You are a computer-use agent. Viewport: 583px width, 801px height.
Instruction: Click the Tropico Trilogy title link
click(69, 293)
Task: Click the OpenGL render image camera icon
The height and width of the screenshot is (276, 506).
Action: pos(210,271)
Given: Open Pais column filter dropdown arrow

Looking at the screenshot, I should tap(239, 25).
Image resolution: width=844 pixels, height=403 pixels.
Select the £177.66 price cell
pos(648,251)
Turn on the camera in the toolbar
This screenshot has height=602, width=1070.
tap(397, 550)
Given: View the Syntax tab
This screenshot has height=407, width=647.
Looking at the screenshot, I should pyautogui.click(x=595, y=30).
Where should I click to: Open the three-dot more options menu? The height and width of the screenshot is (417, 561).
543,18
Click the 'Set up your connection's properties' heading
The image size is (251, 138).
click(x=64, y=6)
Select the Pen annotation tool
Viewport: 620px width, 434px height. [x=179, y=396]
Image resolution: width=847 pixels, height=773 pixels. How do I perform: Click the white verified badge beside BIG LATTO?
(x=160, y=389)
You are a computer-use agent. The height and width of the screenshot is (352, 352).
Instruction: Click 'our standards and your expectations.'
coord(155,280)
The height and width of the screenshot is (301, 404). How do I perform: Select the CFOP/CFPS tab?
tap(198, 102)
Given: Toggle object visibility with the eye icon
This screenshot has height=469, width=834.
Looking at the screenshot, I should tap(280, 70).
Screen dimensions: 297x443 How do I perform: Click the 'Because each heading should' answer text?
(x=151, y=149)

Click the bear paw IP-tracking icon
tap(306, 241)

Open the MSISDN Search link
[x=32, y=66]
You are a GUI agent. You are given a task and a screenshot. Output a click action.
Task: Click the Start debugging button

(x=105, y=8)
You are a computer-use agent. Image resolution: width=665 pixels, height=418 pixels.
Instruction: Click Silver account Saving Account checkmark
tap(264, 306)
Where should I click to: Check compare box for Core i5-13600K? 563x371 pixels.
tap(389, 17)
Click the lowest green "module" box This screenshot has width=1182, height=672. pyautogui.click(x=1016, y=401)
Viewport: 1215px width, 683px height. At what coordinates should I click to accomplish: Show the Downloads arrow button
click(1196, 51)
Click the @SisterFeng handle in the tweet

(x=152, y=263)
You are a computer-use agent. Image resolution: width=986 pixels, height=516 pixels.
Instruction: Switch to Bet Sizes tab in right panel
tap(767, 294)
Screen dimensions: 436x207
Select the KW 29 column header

● **What you are asked to do**
For this task, write out exactly the lines of the entries above, starting at the line with "Task: Click the OpenGL" and ending at the line with "You are a computer-use agent. The", both included, and no others.

● **Completed exercise**
Task: Click the OpenGL render image camera icon
The height and width of the screenshot is (276, 506).
Action: pos(210,271)
Given: Open Pais column filter dropdown arrow

Looking at the screenshot, I should tap(239, 25).
Image resolution: width=844 pixels, height=403 pixels.
Select the £177.66 price cell
pos(648,251)
Turn on the camera in the toolbar
This screenshot has height=602, width=1070.
tap(397, 550)
Given: View the Syntax tab
This screenshot has height=407, width=647.
Looking at the screenshot, I should pyautogui.click(x=595, y=30).
Where should I click to: Open the three-dot more options menu? The height and width of the screenshot is (417, 561).
543,18
Click the 'Set up your connection's properties' heading
The image size is (251, 138).
click(x=64, y=6)
Select the Pen annotation tool
Viewport: 620px width, 434px height. [x=179, y=396]
Image resolution: width=847 pixels, height=773 pixels. How do I perform: Click the white verified badge beside BIG LATTO?
(x=160, y=389)
You are a computer-use agent. The height and width of the screenshot is (352, 352).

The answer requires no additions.